Some creatives barely bat an eye at the prospect of free rehearsal space, a modest stipend, production opportunities and other small affordances. But a Trump presidency is too ripe not to inspire raw creative material, and if mocking him in a comedy marathon isn’t your style then you may as well get the space, time and funding to figure out what is. Check these opportunities out — and note the deadlines, since one is tonight! — then get out there and make bravely, whatever your medium.
This 501(c)-3 dance venue and rehearsal space in Greenpoint is offering one choreographer or company 100 free hours of rehearsal space (YUGE) in any of their five studios — which range in size from broom closet to studio apartment, fyi — to be used between January and June 2017. The residency culminates with a three-performance run in their adjacent theater the weekend of June 15 – 17 in 2017. If selected, you’ll receive a $750 stipend for the performance, plus 15 percent of the box-office proceeds!
The resident artist will be chosen based on artistic merit and “the ability to leverage the benefits of this program to positively impact their work,” so make sure you’re ready to explain yourself on the application form. You’ll need a project proposal, two work samples, bio information and a marketing plan.
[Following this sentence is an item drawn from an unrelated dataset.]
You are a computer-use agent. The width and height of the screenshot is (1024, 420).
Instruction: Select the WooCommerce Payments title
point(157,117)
Formerly known as SPARC, Brooklyn Arts Council’s SU-CASA is a community engagement-focused artist residency that places artists and arts organizations in residence at seniors centers across Brooklyn from Jan. 1 – June 30, 2017 in order to “positively impact the well-being of older adults through direct engagement in arts-based activities.” In addition to developing arts programming for the seniors, you’ll also get exhibits, readings, performances, open houses and other opportunities for cultural interaction within the surrounding community, plus a stipend of $4,500, an additional $1,000 materials/supplies budget, and access to materials and supplies from Materials for the Arts (swag).
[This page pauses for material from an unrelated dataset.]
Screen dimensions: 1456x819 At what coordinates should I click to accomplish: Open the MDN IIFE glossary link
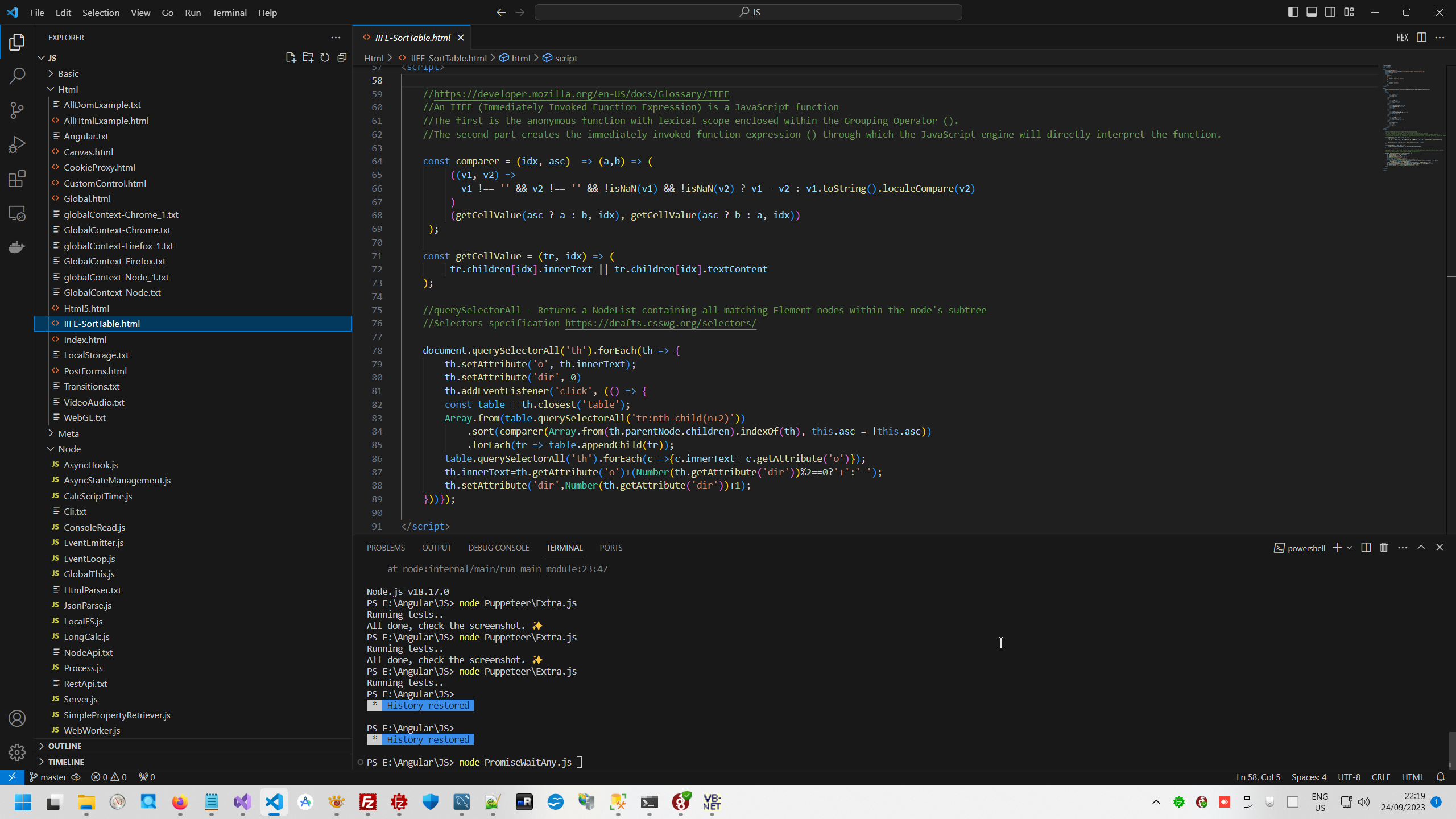[x=581, y=94]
This is obviously ideal for artists who care about the needs of older citizens, as well as those who speak other languages. The neat thing about this residency is that each participating senior center is unique, offering different types of spaces and resources tailored to various needs. What’s more, you’re getting to create responsive, dynamic work that actually reflects the experience of the folks you’re spending your time around, so you can be sure you’re not just spinning your creative wheels in a vacuum or trying to start from nothing. Apply!
Are you thinking what The Brick is thinking? “This Is Not Normal is an arts festival at The Brick, encouraging not only theater applications, but responses from all media. Replete with Not Normal weekly cabarets and Not Normal Collective Action Projects, the festival aims to remind us of the reality we live in and the reality we are moving towards.”
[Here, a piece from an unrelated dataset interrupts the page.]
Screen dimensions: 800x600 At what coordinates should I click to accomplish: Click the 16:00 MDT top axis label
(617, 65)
The festival, whose performance dates run in July 2017, was created on the assumption that “you’ll forget how not normal this is by June.” A portion of their proceeds will be donated to the ACLU. The Brick wants primarily plays, but is also accepting dance pieces, music, films and other performance works that can be ready to present in a repertory format which address the theme. Short works will be considered for weekly cabarets, and visual art and video installations will also be considered.
More of a plan-maker than a playwright? That might work for this, too: “The festival also welcomes programming ideas and opportunities for collective organizing in defense of civil liberties and non-discrimination. Educational outreach and community engagement ideas are also sought.” The box office gets split 70/30 (in favor of the theater) four weeks after the close of the festival.